To help users in the Middle East embrace digital payment technologies securely, Kaspersky experts suggest the following:
- Do not share your PIN, password or any other financial information with anyone online or offline.
- Avoid using the public Wi-Fi to make any online transactions.
- Use a separate credit or debit card to make online transactions. Set a spending limit on the card which can help keep a track of financial transactions.
- Shop from trusted and official websites
For developers, banks and companies involved in providing digital payment services, Kaspersky recommends:
- Invest in holistic cybersecurity solutions that can help detect fraud across multiple levels of online payment processes and consumer touchpoint.
- Complex attacks by APT groups on financial institutions are also on a rise. In-depth visibility and threat intelligence are a necessity to keep customers protected and to ensure business continuity. Using the Kaspersky Threat Intelligence service is helpful to support your IT teams in analysing and mitigating threats.

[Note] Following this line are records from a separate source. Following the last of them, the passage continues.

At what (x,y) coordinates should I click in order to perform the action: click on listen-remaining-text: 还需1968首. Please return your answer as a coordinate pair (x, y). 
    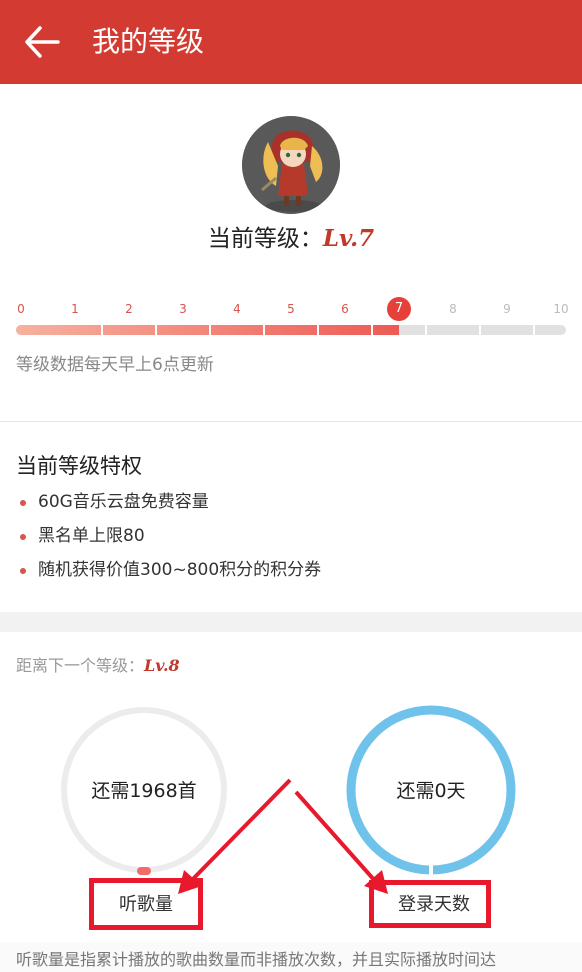
    Looking at the image, I should click on (144, 791). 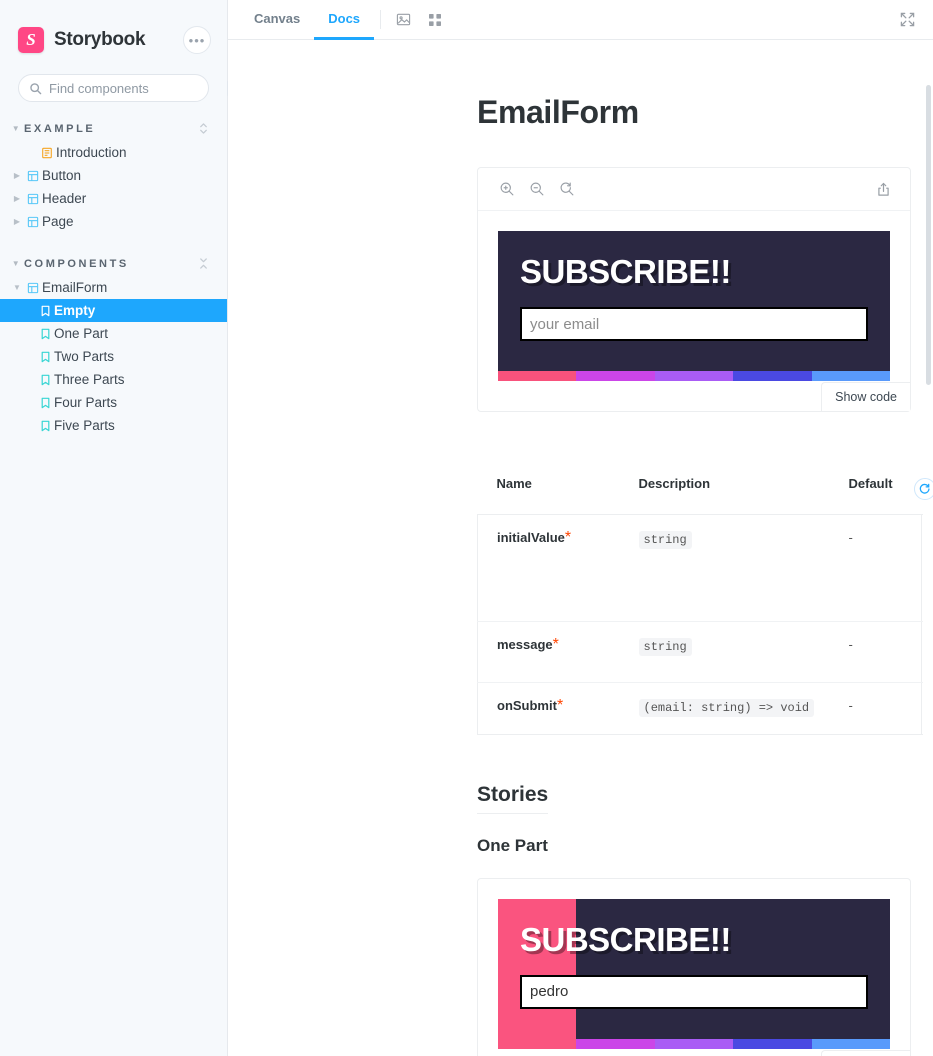 I want to click on sidebar-item-button: ▶ Button, so click(x=114, y=176). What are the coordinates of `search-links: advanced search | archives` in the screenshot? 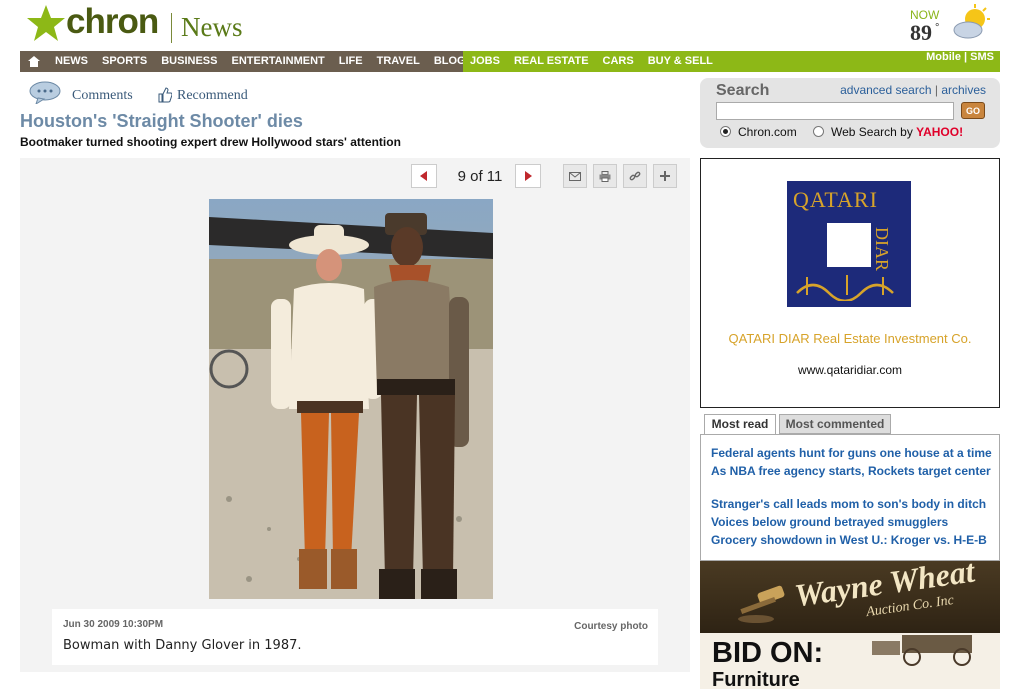 It's located at (913, 90).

- Conduct cyber awareness training for employees continuously. This will help employees know the red flags to look for when an organization is under attack and to understand their role in protecting the organization.
The Kaspersky Digital Payment survey studies our interactions with online payments. It also examines our attitudes towards them, which hold the key to understanding the factors that will further drive or stem the adoption of this technology.
The study was conducted by research agency Toluna across the Middle East, Turkey, South Africa, and Nigeria. Survey responses were gathered in February – March 2022 with a total of 2,004 respondents surveyed across the stated countries.